## WHAT IS BEING ASKED
Could you print, exactly as they stand, the lines from the one holding "Ideas andResources [button] (617, 29)" to the end of the data below, and nothing more?

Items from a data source

===

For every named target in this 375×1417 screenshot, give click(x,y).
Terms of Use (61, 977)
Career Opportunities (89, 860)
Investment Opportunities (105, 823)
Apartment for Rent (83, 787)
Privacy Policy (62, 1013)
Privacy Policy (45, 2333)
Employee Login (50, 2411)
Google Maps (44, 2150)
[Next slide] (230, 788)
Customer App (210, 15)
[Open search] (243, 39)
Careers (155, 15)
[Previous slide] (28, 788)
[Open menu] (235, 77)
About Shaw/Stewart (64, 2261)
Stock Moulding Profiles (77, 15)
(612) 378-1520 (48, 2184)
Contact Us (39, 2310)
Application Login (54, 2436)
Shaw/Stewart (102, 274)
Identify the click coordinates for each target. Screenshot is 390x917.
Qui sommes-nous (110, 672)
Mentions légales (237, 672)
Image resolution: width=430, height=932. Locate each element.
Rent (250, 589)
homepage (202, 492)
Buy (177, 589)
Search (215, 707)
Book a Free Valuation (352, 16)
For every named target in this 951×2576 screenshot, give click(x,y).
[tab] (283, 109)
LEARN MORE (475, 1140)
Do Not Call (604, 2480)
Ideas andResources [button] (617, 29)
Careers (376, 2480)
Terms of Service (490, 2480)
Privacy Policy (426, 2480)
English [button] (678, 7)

===

## RESPONSE
Ideas andResources [button] (617, 29)
Careers (376, 2480)
Terms of Service (490, 2480)
Privacy Policy (426, 2480)
English [button] (678, 7)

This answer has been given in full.